These are the key concepts you need to understand to accurately answer the question.

Population Mean
The population mean, also known by the symbol \( \mu \), is a measure that tells us the average value of a population's characteristic. It is vital to understand that the population mean includes every single individual in the group. For example, if we want to establish the average age of all the people in a specific town, every person's age needs to be summed up and then divided by the total number of individuals living there.

To give a concrete example from our exercise, the population mean given is 28. This number represents the central point of a set of data, from which we can measure variations or deviations.
Population Standard Deviation
Population standard deviation, denoted as \( \sigma \) is a statistical term that measures the amount of variety or dispersion of a set of values.
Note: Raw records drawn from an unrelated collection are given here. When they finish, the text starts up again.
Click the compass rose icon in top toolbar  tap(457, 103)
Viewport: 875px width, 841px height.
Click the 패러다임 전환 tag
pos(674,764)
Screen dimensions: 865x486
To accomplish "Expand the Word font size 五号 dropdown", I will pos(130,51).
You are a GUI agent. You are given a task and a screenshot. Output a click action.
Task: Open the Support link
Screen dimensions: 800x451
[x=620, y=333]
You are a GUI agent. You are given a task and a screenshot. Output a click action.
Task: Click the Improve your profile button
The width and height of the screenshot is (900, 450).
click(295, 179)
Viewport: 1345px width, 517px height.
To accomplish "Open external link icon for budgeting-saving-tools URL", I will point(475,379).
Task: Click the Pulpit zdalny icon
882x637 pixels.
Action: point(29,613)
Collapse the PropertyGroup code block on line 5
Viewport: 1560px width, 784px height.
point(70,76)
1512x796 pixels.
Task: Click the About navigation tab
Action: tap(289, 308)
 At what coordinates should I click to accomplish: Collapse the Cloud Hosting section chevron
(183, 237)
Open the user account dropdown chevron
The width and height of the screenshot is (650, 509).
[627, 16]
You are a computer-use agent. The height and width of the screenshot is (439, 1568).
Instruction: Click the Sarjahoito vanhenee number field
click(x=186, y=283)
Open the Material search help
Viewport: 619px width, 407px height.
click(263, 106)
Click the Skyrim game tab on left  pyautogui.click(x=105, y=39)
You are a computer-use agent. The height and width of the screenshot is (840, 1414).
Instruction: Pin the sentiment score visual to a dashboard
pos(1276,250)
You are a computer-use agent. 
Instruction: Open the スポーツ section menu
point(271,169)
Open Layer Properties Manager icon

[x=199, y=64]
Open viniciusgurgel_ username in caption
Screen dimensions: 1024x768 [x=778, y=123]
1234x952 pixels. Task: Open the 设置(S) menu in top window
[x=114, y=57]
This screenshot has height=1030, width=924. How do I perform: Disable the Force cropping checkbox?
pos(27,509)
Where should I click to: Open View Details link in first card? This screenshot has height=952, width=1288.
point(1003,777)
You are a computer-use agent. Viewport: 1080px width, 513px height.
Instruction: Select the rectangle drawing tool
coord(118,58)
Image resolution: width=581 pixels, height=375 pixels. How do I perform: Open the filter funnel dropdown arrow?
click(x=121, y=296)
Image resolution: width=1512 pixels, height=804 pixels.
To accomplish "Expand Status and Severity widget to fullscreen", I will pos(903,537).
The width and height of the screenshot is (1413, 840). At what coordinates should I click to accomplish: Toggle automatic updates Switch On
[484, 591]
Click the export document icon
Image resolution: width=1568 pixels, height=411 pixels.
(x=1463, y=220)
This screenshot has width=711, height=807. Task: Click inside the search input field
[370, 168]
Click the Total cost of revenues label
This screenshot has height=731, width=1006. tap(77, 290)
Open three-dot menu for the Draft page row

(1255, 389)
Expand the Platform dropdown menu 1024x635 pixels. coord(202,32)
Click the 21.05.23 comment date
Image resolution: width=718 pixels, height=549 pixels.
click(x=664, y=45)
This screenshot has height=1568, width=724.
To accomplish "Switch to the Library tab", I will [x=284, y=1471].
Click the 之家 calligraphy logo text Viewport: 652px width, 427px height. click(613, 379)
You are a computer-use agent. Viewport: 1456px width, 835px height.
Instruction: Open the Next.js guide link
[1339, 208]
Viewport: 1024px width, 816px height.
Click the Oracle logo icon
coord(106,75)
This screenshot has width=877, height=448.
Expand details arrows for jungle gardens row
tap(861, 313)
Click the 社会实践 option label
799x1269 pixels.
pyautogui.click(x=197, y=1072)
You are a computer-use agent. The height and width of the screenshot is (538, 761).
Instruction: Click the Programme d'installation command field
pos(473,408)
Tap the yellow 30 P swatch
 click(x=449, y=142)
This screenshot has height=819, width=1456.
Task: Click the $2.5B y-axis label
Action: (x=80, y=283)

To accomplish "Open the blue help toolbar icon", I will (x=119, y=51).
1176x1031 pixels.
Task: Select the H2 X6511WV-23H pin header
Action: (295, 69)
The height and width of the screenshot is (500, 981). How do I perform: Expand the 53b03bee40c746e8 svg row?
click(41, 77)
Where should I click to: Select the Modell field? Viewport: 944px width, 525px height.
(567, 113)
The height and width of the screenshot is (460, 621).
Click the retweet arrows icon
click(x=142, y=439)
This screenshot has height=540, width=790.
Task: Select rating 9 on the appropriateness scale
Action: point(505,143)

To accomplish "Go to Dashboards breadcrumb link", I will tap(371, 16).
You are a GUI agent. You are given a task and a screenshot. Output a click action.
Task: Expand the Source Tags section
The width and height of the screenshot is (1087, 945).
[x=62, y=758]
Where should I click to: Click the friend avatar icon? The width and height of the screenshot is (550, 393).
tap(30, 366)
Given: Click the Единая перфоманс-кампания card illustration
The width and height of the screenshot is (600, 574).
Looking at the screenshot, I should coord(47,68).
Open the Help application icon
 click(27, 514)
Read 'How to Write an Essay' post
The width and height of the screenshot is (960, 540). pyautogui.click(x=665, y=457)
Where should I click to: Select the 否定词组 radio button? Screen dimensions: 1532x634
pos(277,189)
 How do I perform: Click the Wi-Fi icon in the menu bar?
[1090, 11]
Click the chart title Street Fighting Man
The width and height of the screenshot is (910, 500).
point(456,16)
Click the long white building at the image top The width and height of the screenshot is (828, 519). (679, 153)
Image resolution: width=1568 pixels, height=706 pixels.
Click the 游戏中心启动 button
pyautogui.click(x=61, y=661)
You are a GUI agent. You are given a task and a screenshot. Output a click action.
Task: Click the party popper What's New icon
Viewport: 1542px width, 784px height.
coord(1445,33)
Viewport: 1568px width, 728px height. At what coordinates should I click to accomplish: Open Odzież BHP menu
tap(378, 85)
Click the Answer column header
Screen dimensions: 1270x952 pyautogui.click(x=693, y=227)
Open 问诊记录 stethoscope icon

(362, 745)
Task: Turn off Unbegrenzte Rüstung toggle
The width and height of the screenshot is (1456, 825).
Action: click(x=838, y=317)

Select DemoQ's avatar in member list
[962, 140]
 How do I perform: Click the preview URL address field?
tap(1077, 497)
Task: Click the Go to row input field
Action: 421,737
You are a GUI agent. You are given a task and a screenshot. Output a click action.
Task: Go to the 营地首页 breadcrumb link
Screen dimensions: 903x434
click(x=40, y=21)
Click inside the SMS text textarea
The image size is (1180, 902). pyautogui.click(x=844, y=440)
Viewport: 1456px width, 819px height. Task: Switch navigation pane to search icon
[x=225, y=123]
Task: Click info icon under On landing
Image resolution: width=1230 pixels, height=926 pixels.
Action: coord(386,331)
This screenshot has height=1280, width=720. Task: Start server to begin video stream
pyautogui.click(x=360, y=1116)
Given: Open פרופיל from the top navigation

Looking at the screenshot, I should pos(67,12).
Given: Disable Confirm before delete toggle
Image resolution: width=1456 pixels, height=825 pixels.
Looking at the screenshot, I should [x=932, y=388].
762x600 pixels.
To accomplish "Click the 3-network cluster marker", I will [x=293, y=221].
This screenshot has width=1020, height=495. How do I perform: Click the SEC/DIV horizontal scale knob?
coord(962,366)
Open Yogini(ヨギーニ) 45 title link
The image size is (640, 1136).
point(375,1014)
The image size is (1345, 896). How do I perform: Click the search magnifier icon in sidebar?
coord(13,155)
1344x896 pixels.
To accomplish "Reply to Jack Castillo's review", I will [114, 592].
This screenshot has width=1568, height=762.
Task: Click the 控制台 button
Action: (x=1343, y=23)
A low standard deviation indicates that the values tend to be close to the mean of the set, while a high standard deviation indicates that the values are spread out over a wider range.

Coming back to our task, a standard deviation of 5 indicates a relatively moderate spread of values around the mean. It is critical when calculating the standard error because it reflects the extent to which individuals within a population vary from the average, or the mean.
Sample Size
The sample size, represented as \( n \), is simply the number of observations or replicates to include in a statistical sample. The greater the sample size, the more reliable the inferences and conclusions drawn from that sample are likely to be since it reduces the margin of error and the influence of outliers on your data.

In the context of our exercise, a sample size of 1000 is quite large, which allows for a more accurate estimation of the population mean. This large sample size would lead to a smaller standard error, confirming the notion that larger samples give us a clearer picture of the population's characteristics.
Standard Error Formula
The standard error (SE) is paramount in assessing the precision of an estimated population mean derived from a sample. The formula given for calculating the standard error is \( SE = \frac{\sigma}{\sqrt{n}} \), where \( \sigma \) is the population standard deviation and \( n \) is the sample size. In less technical terms, it indicates how far off we expect our sample mean to be from the actual population mean.

Our exercise showcases the practical application of this formula. We take the population standard deviation of 5 and divide by the square root of the sample size, which is 1000. This calculation provides us with a measure of how much variability we can expect by chance alone in our sample estimates. The smaller the standard error, the more confidence we can have in our sample mean as a representative of the population mean.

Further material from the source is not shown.